A small but hearty serving of cultural history should suffice to suggest how we might think of jazz and Italy as not just intersecting but as importantly co-constitutive entities operating within the frame of transatlantic modernism. Celenza (2017: 23–24) observes that whereas in France and Germany in the late 1910s and early 1920s jazz was seen as an “exotic, avant-garde art form performed almost exclusively by African Americans and rooted in a primitivist aesthetic,” in Italy “listeners perceived jazz as a fully commercialized art form linked to wealth, modern technology, and Italian American innovation.” A cadre of influential Italian artists and intellectuals, starting with the Futurists, embraced jazz as a “native” art form—that is, an art that was Italian in spirit and marked from its emergence by Italian innovation, in particular the important role played by Italian (mostly Sicilian) musicians in New Orleans in jazz's pre- and early periods—thereby setting the stage for Benito Mussolini's appropriation of the music as part of his fascist cultural program. Jazz, Futurism, and Italian fascism converged in a nexus of discourses emphasizing speed, vigor, courage, youth, energy, urbanism, machinery, and noise. Italy, the Futurist poet Filippo Tomasso Marinetti said, should be recognized as a modern nation and “not merely as a land of ruins and museum.” Jazz, a new music for a modernizing nation, fit the bill perfectly (Celenza, 2017: 23–24).
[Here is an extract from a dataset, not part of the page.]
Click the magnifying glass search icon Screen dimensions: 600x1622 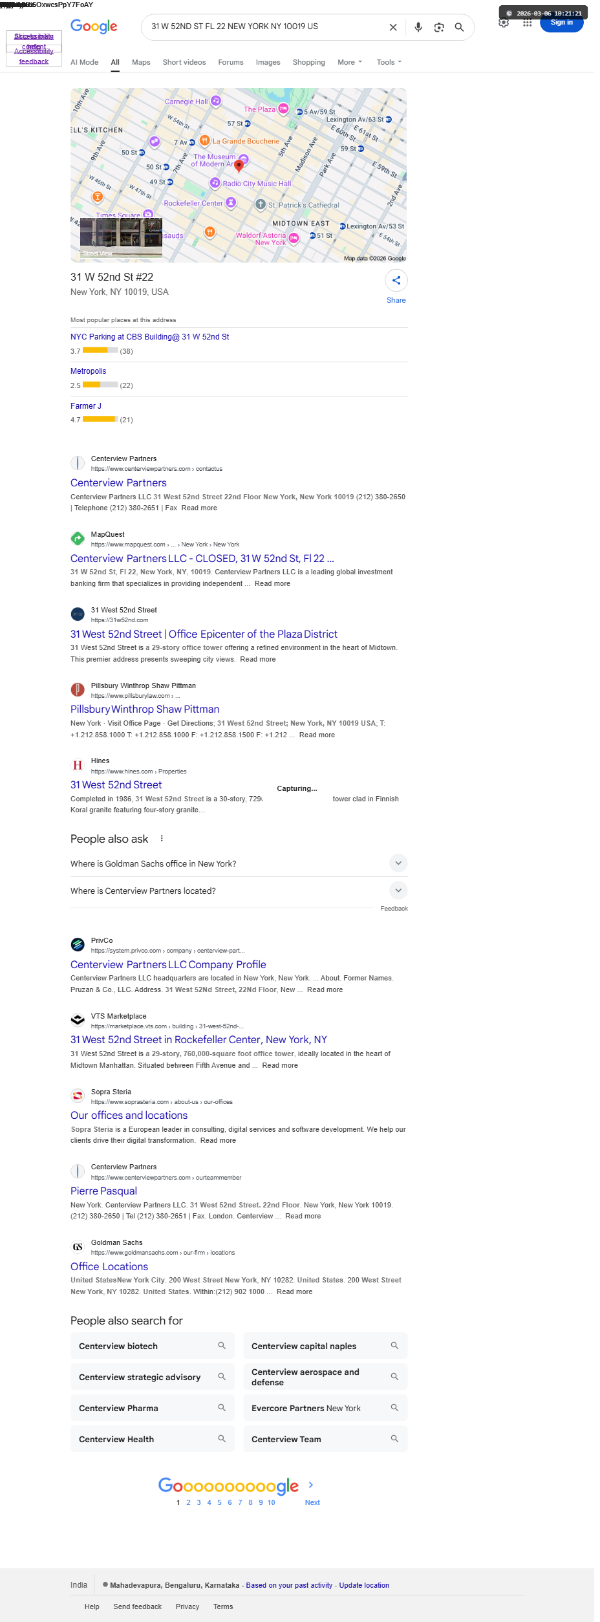click(459, 27)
One of the defining characteristics of the interwar European avant-garde was a fascination with the seemingly oppositional realms of primitivism and machine-age modernity. This preoccupation was not exclusive to jazz, but it is striking how perfectly jazz fit the model of what Jeremy Lane (2013: 3) calls the “techno-primitive hybrid.” In an aesthetic response to the shocks of war, imperialism, and industrial mechanization, modernist artists across media nurtured a potent fantasy of primordial Africa married to futuristic America. French poet Jean Cocteau, in a series of essays in 1918 and 1919, proposed a network of associations between what he saw as jazz's primeval rhythms and the formal purity of skyscrapers, ocean liners, and other icons of the American machine age (Lane, 2013: 4).
Italian Futurists like Marinetti and the painter and sculptor Umberto Boccioni joined the French primitivists in embracing jazz's rhythmic and sonic properties, as well as its association with American modern urbanism, as a source of rejuvenation for a tired, complacent, and backward-looking European bourgeois society. Enthusiasm for jazz spread very quickly beyond artistic avant-garde circles to Italy's affluent elites; the music anchored a burgeoning nightclub scene in Rome and all the major northern cities. New dance schools teaching steps keyed to jazz tunes “sprouted like weeds across the urban landscape,” Celenza (2017: 48) writes, “promising step-by-step upward mobility for eager, aspiring socialites.”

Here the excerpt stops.